- Exercise instructions -
Below are the records. State how many of their lines hold the word "Viewport", and add nothing else.

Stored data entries
:::

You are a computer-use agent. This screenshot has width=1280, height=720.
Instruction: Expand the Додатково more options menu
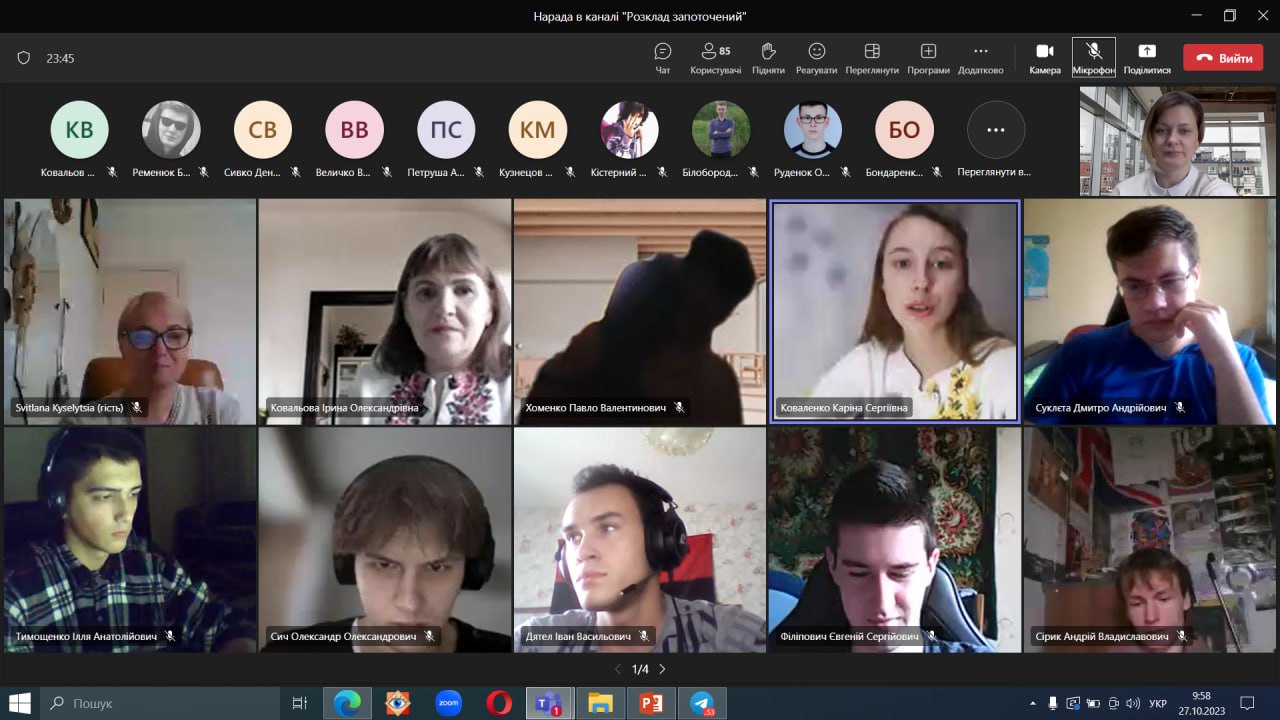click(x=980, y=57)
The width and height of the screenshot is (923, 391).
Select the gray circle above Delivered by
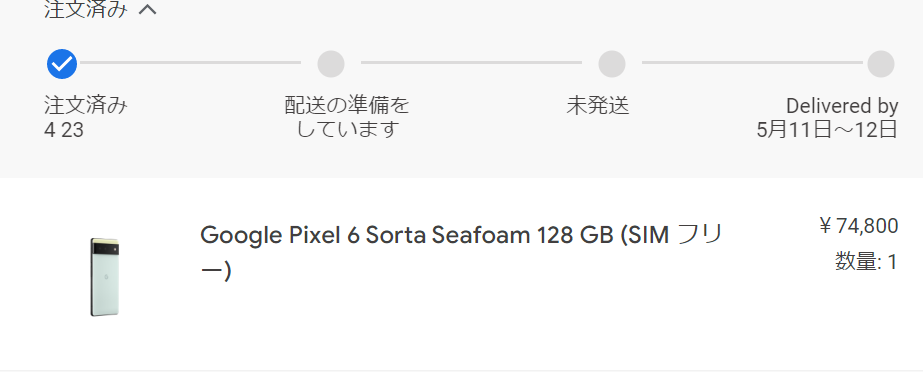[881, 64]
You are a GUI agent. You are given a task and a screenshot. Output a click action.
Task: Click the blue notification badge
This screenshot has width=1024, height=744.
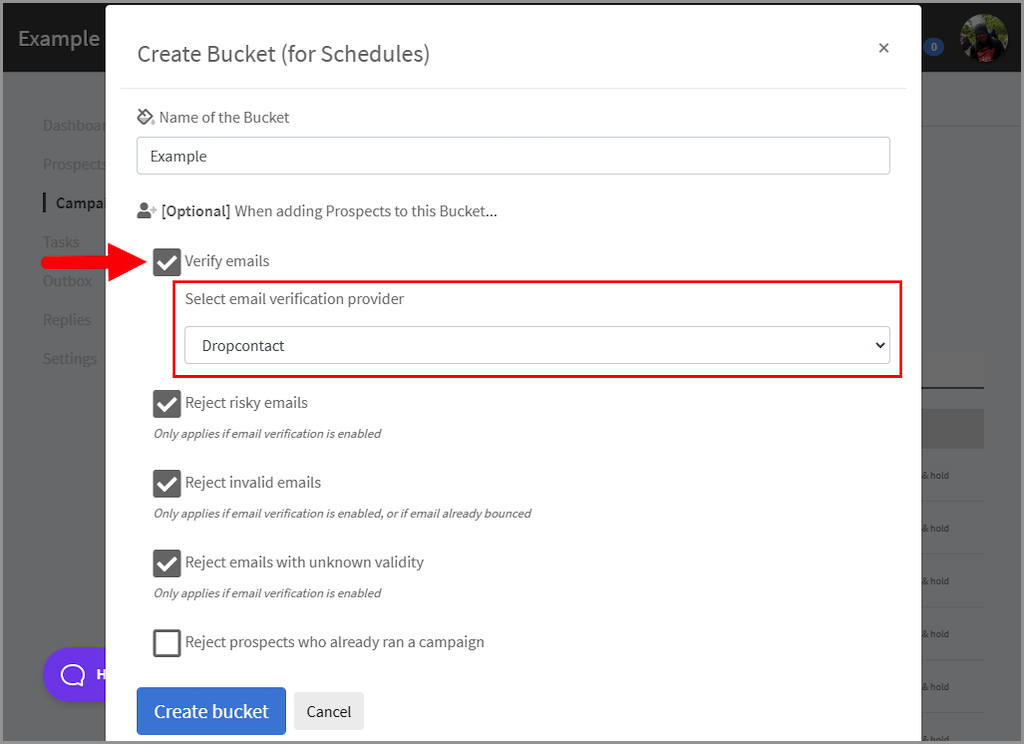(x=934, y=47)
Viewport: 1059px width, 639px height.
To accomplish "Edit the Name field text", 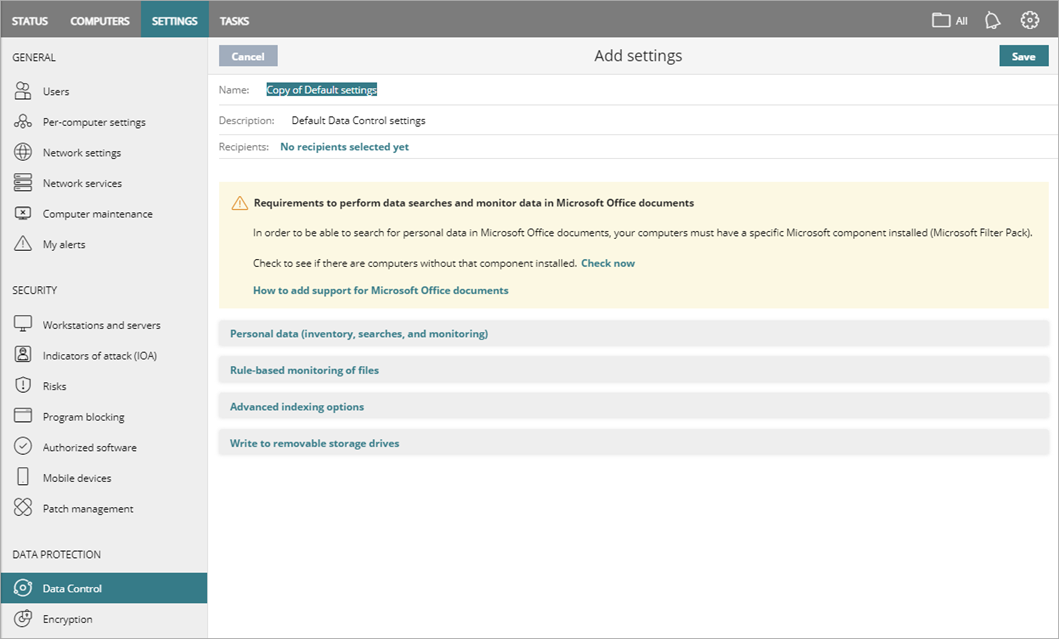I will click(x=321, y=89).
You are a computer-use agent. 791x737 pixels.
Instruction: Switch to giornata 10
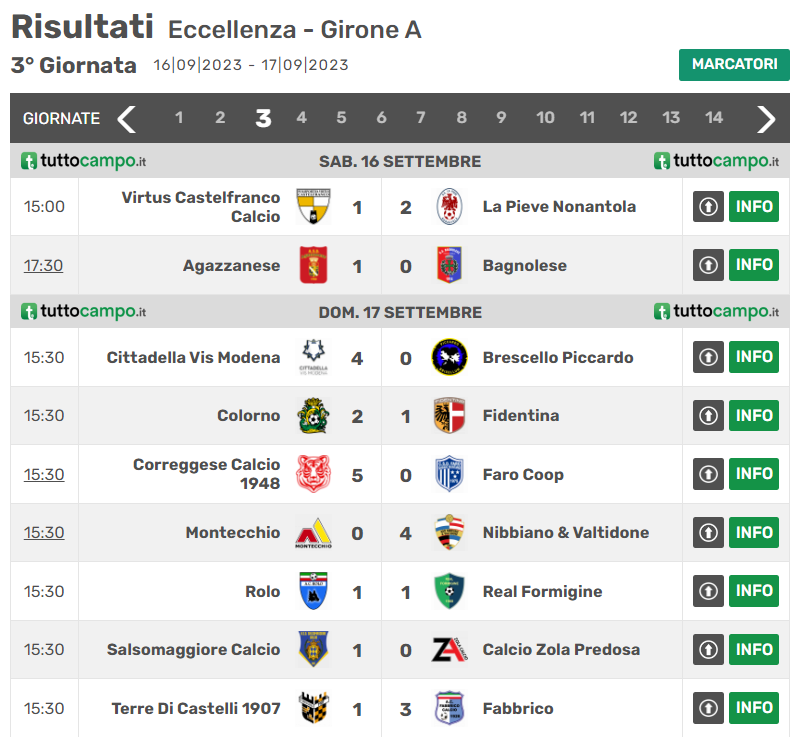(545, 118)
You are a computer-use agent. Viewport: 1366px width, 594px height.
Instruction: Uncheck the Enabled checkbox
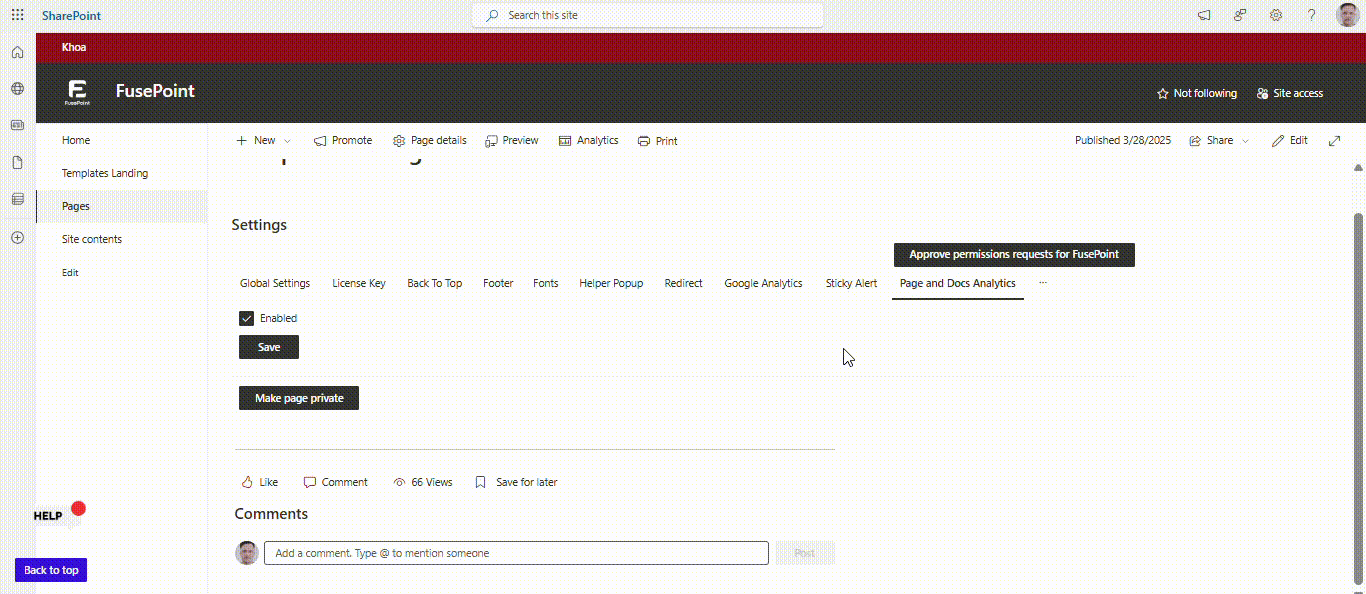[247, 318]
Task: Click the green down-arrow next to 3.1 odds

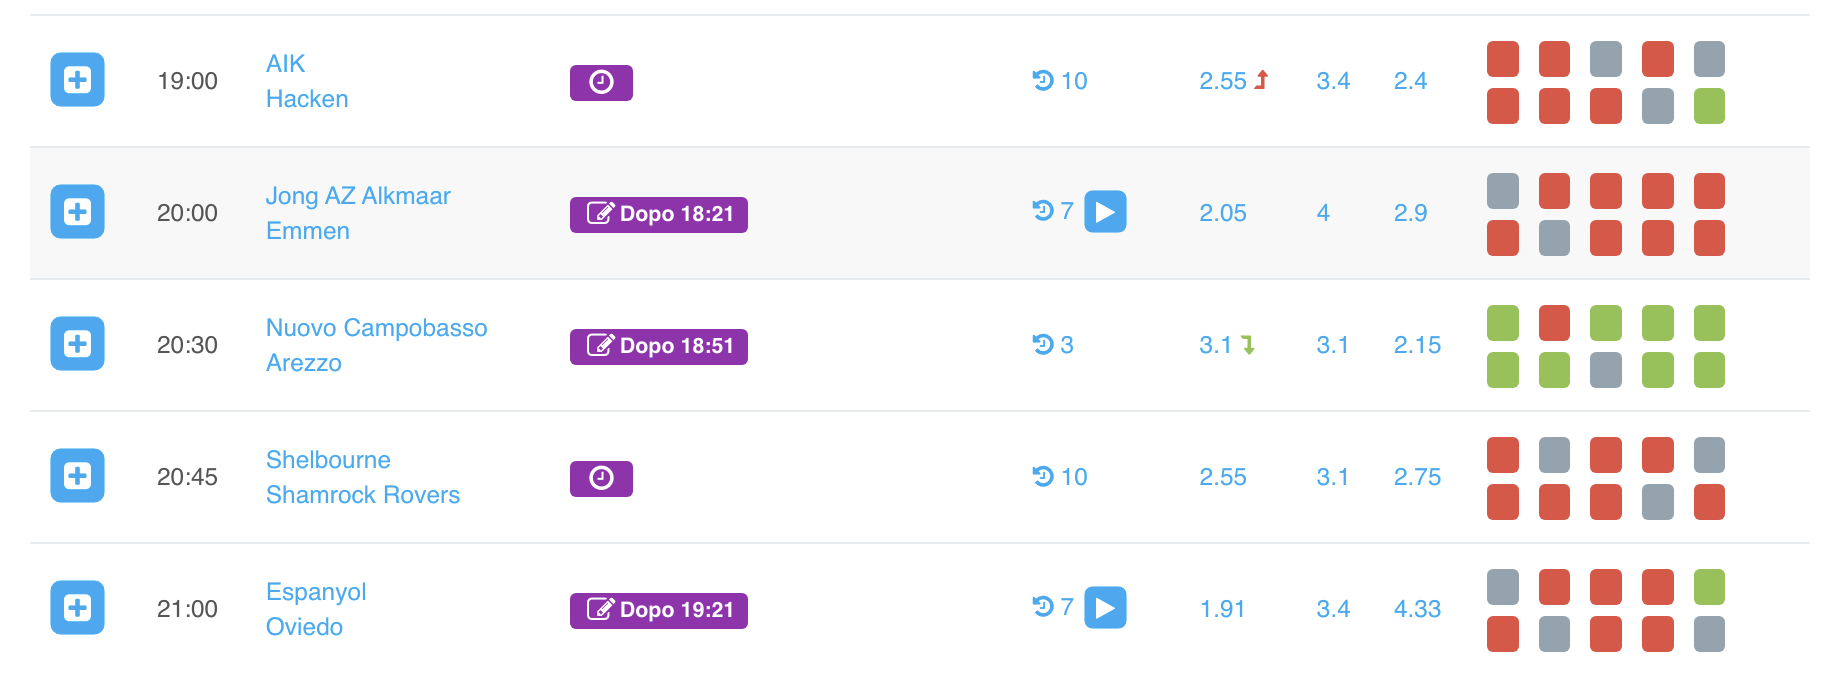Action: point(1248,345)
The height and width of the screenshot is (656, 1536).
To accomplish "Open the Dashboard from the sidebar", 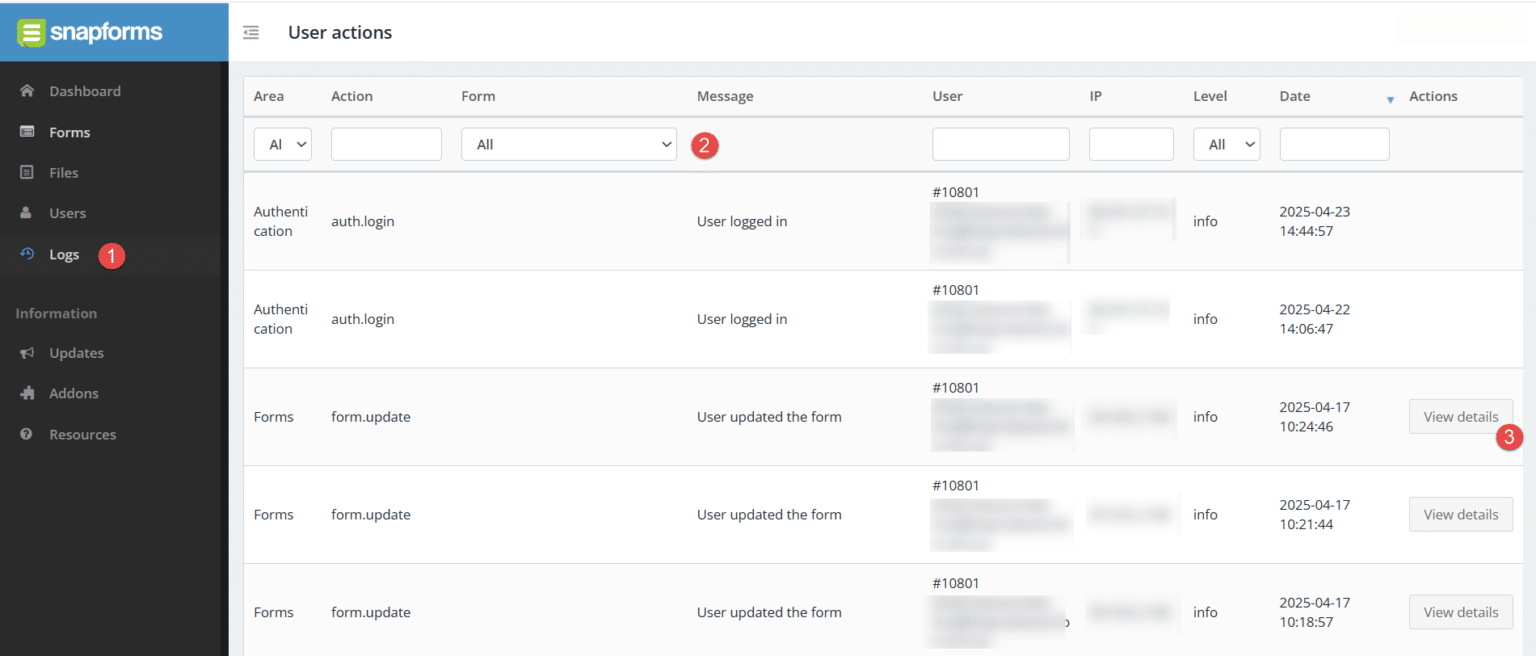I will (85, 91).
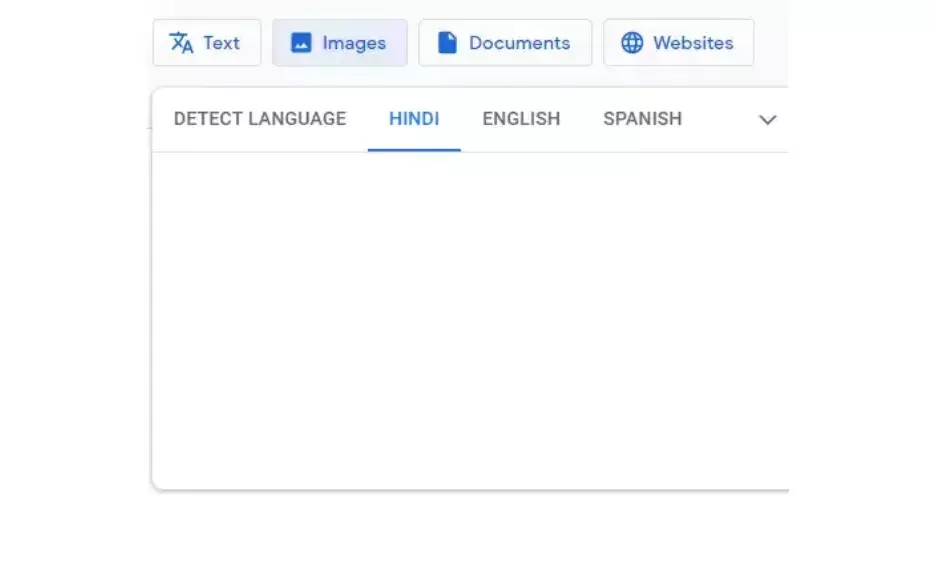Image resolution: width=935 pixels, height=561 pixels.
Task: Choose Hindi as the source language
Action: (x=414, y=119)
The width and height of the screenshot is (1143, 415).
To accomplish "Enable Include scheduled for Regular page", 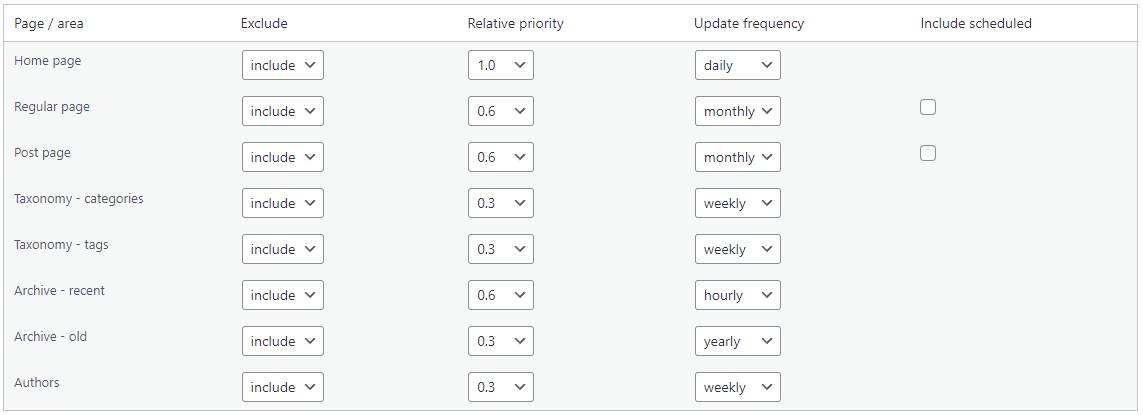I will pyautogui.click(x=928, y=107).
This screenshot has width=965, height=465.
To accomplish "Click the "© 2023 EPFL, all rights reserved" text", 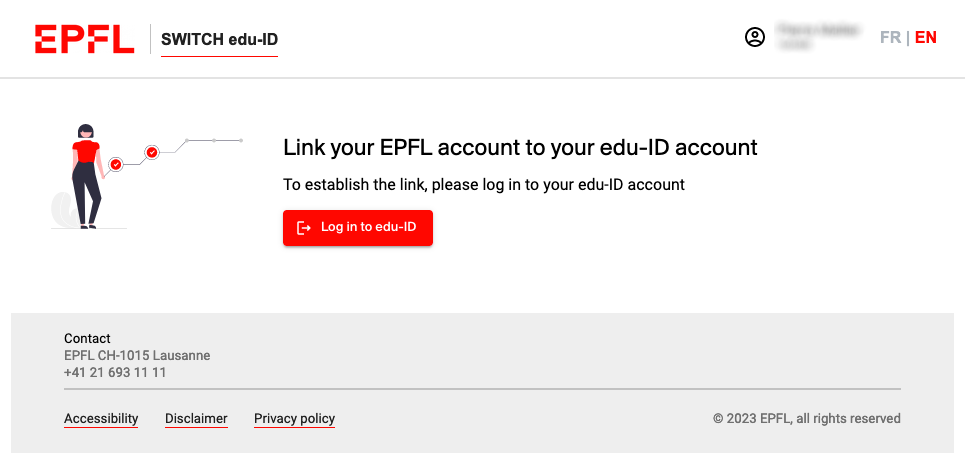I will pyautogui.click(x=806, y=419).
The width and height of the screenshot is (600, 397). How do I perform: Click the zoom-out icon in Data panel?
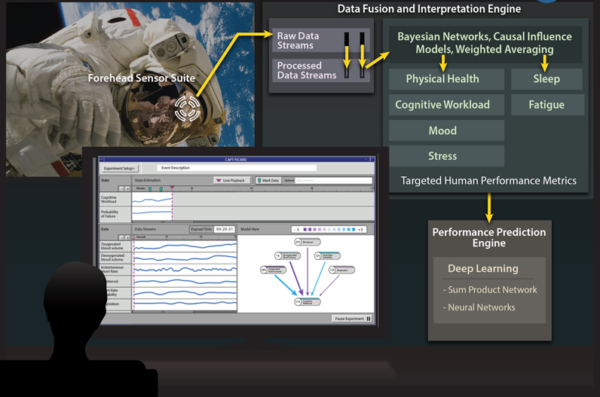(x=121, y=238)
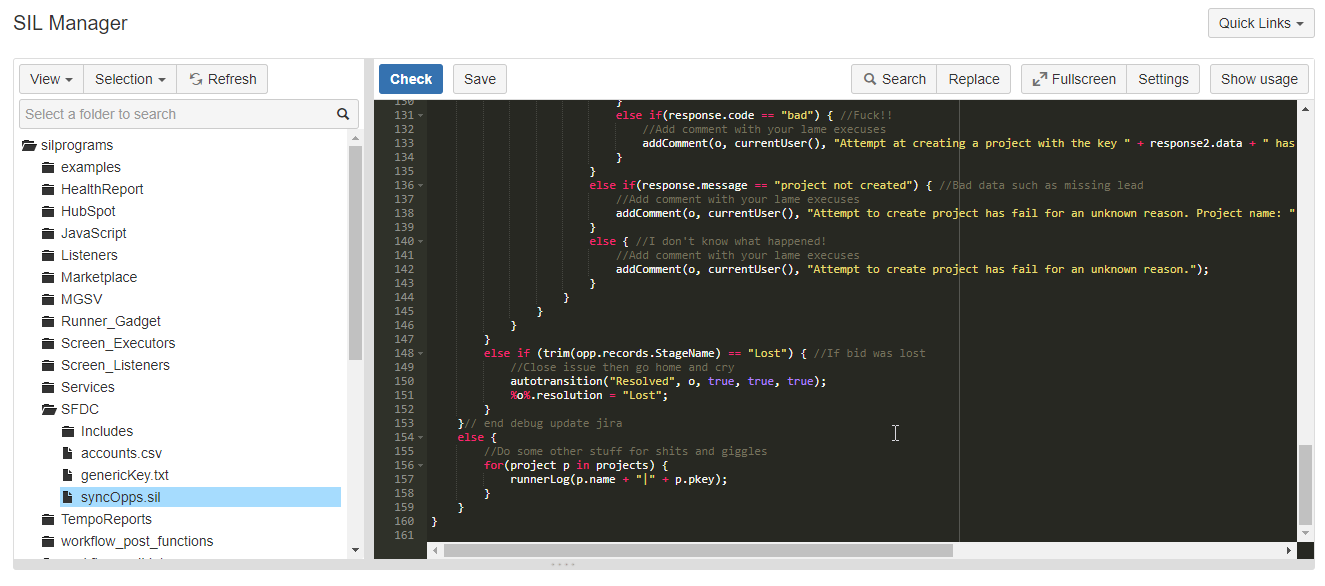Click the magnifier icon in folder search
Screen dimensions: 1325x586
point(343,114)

:::

- Answer -
2